Ineffable23 · 10/01/2026 22:39

I tend to think the risks of being unable to access a phone (can't text mum) are much less severe than the risks from being able to access a phone (children potentially accessing highly unsuitable material given you can't control the other parents parental controls and that they may have 5G).

I do think this is one of the things where the loss of the landline is a shame because then you could just ring home if necessary. But equally parents could give their child a dumb phone and it would be a lot less likely to need to be removed at a sleepover.

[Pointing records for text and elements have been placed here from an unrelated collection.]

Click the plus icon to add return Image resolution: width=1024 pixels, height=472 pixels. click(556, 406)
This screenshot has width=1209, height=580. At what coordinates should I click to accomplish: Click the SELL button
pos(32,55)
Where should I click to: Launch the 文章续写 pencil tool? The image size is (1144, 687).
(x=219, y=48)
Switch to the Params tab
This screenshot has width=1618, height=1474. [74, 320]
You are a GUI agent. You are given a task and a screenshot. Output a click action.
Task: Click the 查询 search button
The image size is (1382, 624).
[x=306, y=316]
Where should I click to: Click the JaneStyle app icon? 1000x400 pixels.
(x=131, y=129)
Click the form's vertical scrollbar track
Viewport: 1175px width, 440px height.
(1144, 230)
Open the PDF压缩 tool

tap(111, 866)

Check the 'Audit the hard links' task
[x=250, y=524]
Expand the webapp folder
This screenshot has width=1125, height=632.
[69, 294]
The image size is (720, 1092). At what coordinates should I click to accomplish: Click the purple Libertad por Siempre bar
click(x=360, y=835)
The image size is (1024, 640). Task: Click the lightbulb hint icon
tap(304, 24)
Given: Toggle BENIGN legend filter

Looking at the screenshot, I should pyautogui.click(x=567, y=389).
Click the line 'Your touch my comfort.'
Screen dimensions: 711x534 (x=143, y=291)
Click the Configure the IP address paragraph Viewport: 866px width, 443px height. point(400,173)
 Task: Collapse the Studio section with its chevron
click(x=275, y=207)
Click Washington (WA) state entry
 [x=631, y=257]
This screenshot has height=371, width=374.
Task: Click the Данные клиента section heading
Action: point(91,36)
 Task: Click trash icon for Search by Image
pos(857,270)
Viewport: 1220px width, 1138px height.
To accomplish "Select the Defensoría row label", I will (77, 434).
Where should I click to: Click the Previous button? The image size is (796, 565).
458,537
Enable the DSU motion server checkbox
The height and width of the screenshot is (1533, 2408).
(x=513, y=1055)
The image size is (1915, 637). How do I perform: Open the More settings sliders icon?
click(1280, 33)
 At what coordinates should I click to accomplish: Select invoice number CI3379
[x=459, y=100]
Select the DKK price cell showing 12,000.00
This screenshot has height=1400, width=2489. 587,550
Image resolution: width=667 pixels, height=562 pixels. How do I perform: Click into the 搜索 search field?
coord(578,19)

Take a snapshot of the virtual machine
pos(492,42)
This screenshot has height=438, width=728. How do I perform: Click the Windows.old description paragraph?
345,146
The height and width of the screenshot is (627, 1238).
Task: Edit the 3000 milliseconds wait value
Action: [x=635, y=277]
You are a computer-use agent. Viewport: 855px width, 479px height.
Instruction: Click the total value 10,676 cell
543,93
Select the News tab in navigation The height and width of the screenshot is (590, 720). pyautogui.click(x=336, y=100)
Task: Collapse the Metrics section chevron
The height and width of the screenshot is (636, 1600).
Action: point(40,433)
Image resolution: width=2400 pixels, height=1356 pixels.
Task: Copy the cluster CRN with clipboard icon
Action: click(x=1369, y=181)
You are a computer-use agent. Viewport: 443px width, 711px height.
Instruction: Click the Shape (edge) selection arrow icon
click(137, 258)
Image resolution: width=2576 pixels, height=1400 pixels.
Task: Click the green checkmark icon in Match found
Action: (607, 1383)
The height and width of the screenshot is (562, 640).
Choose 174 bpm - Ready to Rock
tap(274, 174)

Allthecoloursoftherainbow4 · 10/01/2026 22:40

PollyBell · 10/01/2026 22:04

I dont see why they needed to be taken away, put in their bag and asked not to use it unless necessary, it is their property you can ask and remind to please not use if they use it alot but no one should have thr right to remove it

Omg have you never met 10yr olds 😂 the minute you left the room after asking them nicely to put it in their bag, it would be out the bag and they'd be doing all sorts on it!!

OP where I am it's the norm for parents to remove ALL phones/devices eg tablets on a sleepover from day 9pm til 7am the next morning. It's usually communicated in advance to parents, who are generally all relieved /delighted as their rules at home are that phones aren't allowed in bedrooms/overnight. It's very much the expectation that phones will be gathered by the host parents and kept safe overnight and the kids will be told any time they need to contact a parent just let the host know. Everyone is happy with this situation.
If you don't trust the parents at a sleepover you shouldn't allow your child to go.

ponita · 10/01/2026 22:41

I wouldn't want my DC at a sleepover at 10 where they had unsupervised access to phones to be honest.

So yanbu. Downstairs but accessible.